Reproduce the whole listing that follows, exactly as it stands.
BEGIN Entries shown
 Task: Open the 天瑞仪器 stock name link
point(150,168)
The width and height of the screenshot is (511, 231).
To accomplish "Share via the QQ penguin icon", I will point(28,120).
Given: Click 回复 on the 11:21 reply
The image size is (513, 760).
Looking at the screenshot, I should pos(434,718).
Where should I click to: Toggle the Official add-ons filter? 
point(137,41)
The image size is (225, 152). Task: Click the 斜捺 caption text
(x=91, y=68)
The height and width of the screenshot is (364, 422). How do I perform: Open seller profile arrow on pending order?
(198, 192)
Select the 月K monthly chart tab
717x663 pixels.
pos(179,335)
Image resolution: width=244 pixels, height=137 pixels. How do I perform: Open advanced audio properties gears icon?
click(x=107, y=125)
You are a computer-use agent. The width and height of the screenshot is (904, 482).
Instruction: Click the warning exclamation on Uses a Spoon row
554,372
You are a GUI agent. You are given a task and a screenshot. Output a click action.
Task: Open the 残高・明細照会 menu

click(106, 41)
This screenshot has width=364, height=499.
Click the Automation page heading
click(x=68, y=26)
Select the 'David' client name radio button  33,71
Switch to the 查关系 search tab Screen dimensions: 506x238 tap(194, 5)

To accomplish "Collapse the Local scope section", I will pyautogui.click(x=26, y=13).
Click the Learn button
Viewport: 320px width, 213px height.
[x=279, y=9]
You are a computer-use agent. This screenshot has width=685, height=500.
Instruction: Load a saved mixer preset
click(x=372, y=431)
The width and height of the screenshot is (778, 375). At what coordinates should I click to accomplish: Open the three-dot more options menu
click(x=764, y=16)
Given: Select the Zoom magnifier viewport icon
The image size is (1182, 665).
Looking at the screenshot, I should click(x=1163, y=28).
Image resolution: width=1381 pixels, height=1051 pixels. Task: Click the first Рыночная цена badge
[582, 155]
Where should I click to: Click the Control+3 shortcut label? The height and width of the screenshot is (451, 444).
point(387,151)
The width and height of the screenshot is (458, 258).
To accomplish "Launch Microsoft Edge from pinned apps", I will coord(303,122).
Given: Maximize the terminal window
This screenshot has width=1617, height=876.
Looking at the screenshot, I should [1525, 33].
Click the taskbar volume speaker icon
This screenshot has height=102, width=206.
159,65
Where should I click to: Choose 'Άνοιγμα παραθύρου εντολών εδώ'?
END Entries shown
— Reply to the exercise —
 Task: Open the 天瑞仪器 stock name link
point(150,168)
The width and height of the screenshot is (511, 231).
To accomplish "Share via the QQ penguin icon", I will point(28,120).
Given: Click 回复 on the 11:21 reply
The image size is (513, 760).
Looking at the screenshot, I should pos(434,718).
Where should I click to: Toggle the Official add-ons filter? 
point(137,41)
The image size is (225, 152). Task: Click the 斜捺 caption text
(x=91, y=68)
The height and width of the screenshot is (364, 422). How do I perform: Open seller profile arrow on pending order?
(198, 192)
Select the 月K monthly chart tab
717x663 pixels.
pos(179,335)
Image resolution: width=244 pixels, height=137 pixels. How do I perform: Open advanced audio properties gears icon?
click(x=107, y=125)
You are a computer-use agent. The width and height of the screenshot is (904, 482).
Instruction: Click the warning exclamation on Uses a Spoon row
554,372
You are a GUI agent. You are given a task and a screenshot. Output a click action.
Task: Open the 残高・明細照会 menu

click(106, 41)
This screenshot has width=364, height=499.
Click the Automation page heading
click(x=68, y=26)
Select the 'David' client name radio button  33,71
Switch to the 查关系 search tab Screen dimensions: 506x238 tap(194, 5)

To accomplish "Collapse the Local scope section", I will pyautogui.click(x=26, y=13).
Click the Learn button
Viewport: 320px width, 213px height.
[x=279, y=9]
You are a computer-use agent. This screenshot has width=685, height=500.
Instruction: Load a saved mixer preset
click(x=372, y=431)
The width and height of the screenshot is (778, 375). At what coordinates should I click to accomplish: Open the three-dot more options menu
click(x=764, y=16)
Given: Select the Zoom magnifier viewport icon
The image size is (1182, 665).
Looking at the screenshot, I should click(x=1163, y=28).
Image resolution: width=1381 pixels, height=1051 pixels. Task: Click the first Рыночная цена badge
[582, 155]
Where should I click to: Click the Control+3 shortcut label? The height and width of the screenshot is (451, 444).
point(387,151)
The width and height of the screenshot is (458, 258).
To accomplish "Launch Microsoft Edge from pinned apps", I will coord(303,122).
Given: Maximize the terminal window
This screenshot has width=1617, height=876.
Looking at the screenshot, I should [1525, 33].
Click the taskbar volume speaker icon
This screenshot has height=102, width=206.
159,65
Where should I click to: Choose 'Άνοιγμα παραθύρου εντολών εδώ'?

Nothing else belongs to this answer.